> **WHAT TO WORK ON**:
Read the lines below, and copy any that contain the string "Given".

> **DATA FOR REVIEW**:
▬▬▬▬▬▬▬▬▬▬

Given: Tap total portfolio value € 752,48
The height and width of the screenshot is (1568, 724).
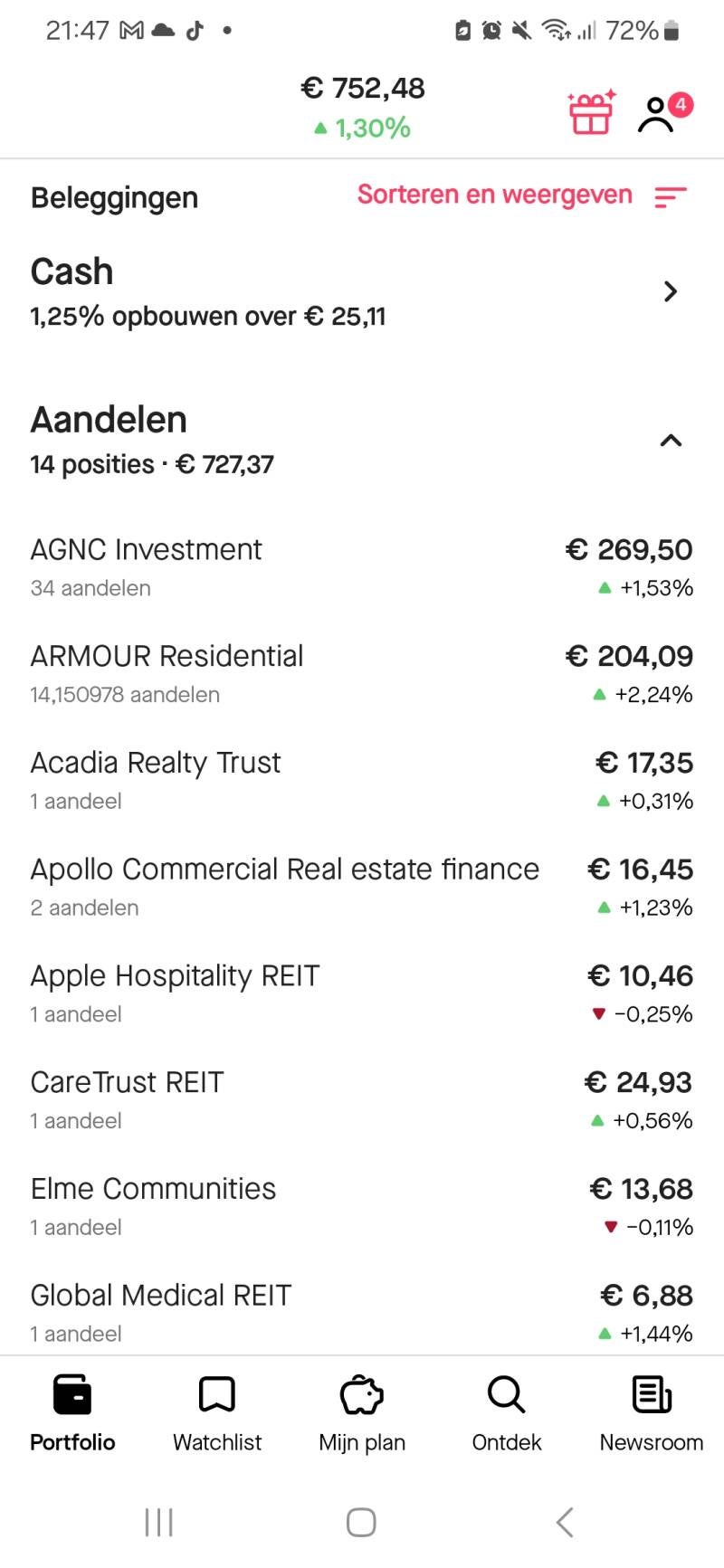Looking at the screenshot, I should tap(363, 89).
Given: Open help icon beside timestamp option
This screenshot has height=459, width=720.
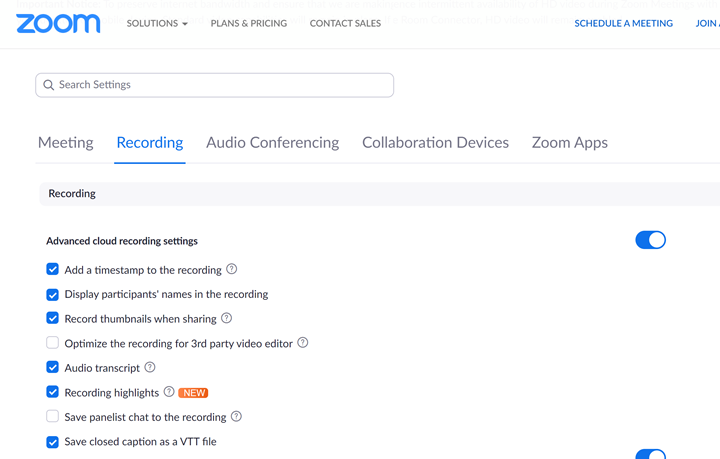Looking at the screenshot, I should [x=232, y=269].
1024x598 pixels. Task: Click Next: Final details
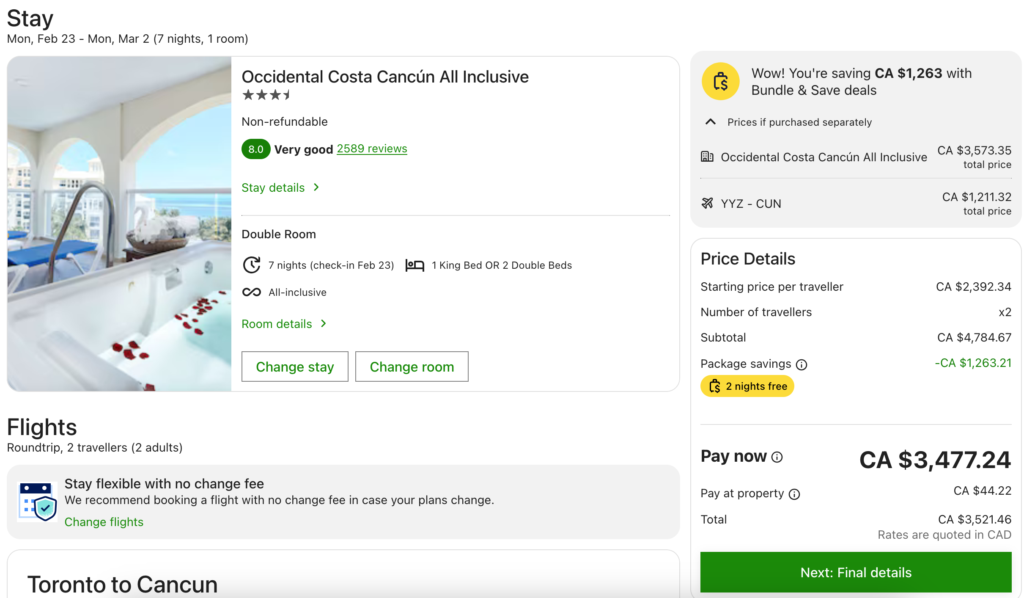tap(855, 572)
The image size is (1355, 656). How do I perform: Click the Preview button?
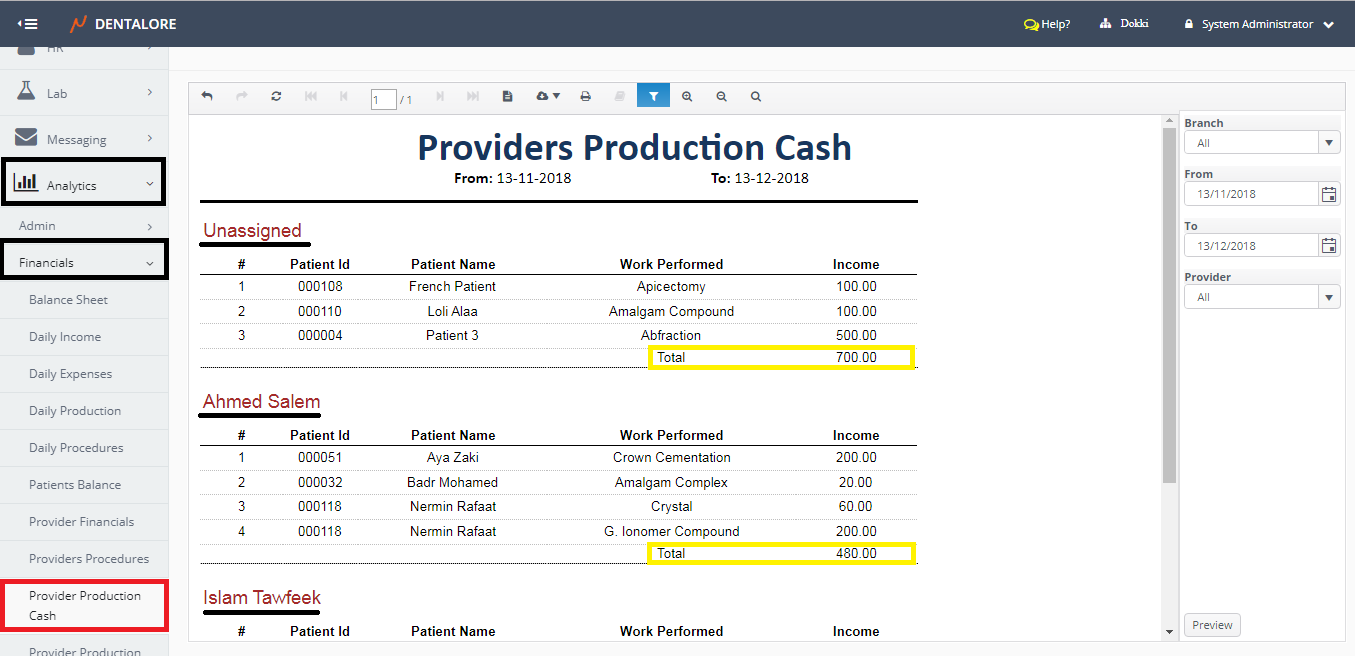[1212, 625]
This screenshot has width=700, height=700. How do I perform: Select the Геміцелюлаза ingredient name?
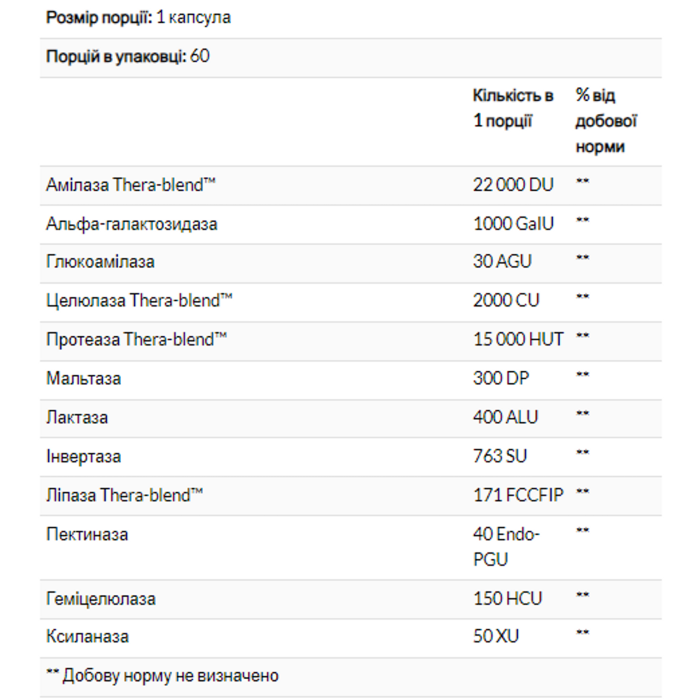tap(101, 599)
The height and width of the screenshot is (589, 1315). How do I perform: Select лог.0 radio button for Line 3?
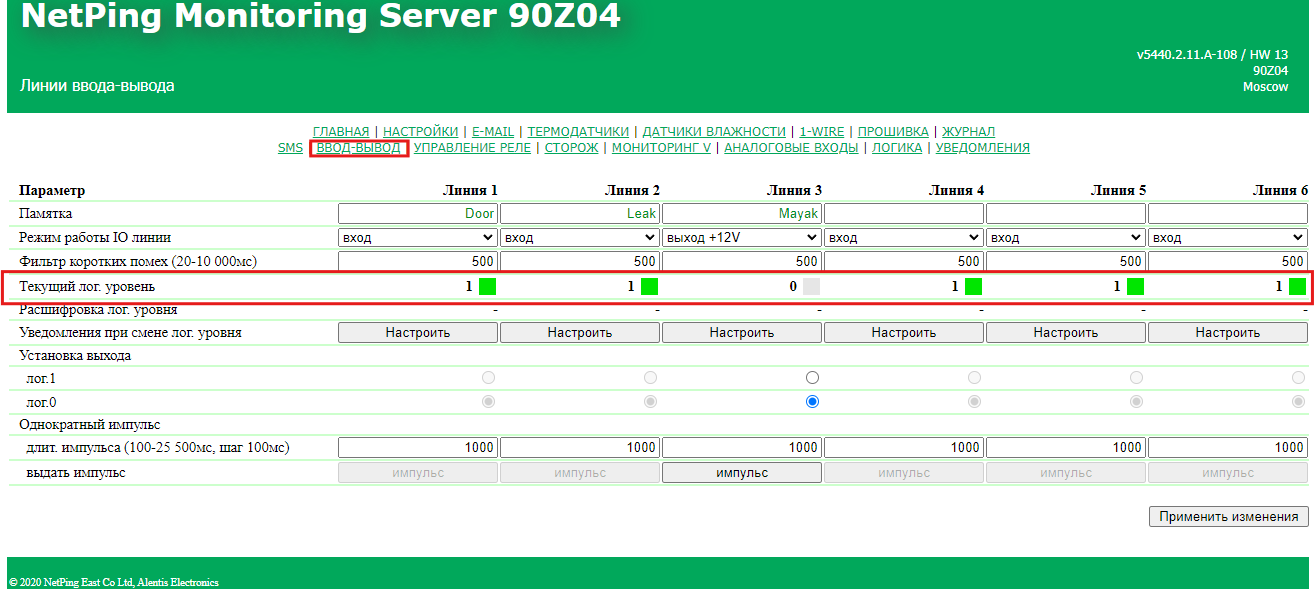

▬▬▬▬▬▬▬▬▬▬

> **TASK OUTPUT**:
Given: Tap total portfolio value € 752,48
Given: Open help icon beside timestamp option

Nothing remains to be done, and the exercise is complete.